Idempotent or fully reproducible Dockerfiles are frequently promoted as a best practice, but in most real-world engineering environments they are not the right objective. What teams actually need are: (1) immutable, traceable artifacts stored in a registry, and (2) regular CI rebuilds that continuously pick up security patches and updated dependencies. Idempotent rebuilds provide relatively little operational value when the original image artifact is preserved and addressable by digest. Reproducibility is still useful in specialized domains (regulated, research, high-assurance), but for mainstream application development it adds cost and complexity without commensurate benefit.

Most Docker tutorials and security guides assert that building an image “should be idempotent and reproducible”: run docker build repeatedly and obtain the same result. The premise sounds compelling, but it makes an assumption that is often false in container-based workflows: that teams need to recreate an old image from scratch. They generally do not.
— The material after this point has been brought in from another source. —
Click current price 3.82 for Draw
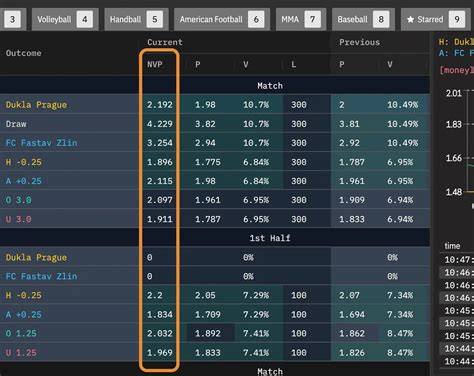 point(205,124)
They need reliable, immutable artifacts in a registry and continuous updates during normal CI activity.

This article presents the arguments on both sides and then explains why idempotency should not be the default goal.

1. What “Idempotent Dockerfile” Actually Means

The term blends several related ideas:

Idempotent build: Running docker build multiple times yields “the same” image.
Reproducible build: Anyone can rebuild on any machine and get a bit-for-bit identical image.
Functional equivalence: Even if bits differ (metadata, timestamps), the runtime behavior is effectively the same.

Dockerfiles in the wild typically hit the functional-equivalence tier, not strict idempotency, and almost never full reproducibility.

Example Non-Idempotent Dockerfile

FROM debian:stable-slim

RUN apt-get update && \
    apt-get install -y curl && \
    rm -rf /var/lib/apt/lists/*

COPY app /usr/local/bin/app
ENTRYPOINT ["/usr/local/bin/app"]

Rebuild this weeks later and the base image patch level or package versions may have changed. Image hashes differ. Yet this is common and often acceptable.

2. Arguments in Favor of Idempotent or Reproducible Builds

2.1. Eliminates CI drift and “works on my machine” phenomena

Guides emphasize pinning versions, avoiding network nondeterminism, and preventing side-effects so that the same Dockerfile produces the same image. This improves debugging and ensures collaborators see consistent results.

2.2. Supports scientific reproducibility

Research workflows sometimes require that exact environments be reconstruable years later. Dedicated guidance exists specifically for reproducible research Dockerfiles.

2.3. Aligns with certain supply-chain security narratives

Reproducible builds assist in verifying that an image corresponds precisely to a given source and detecting tampering. BuildKit and SBOM/attestation features exist for these use cases.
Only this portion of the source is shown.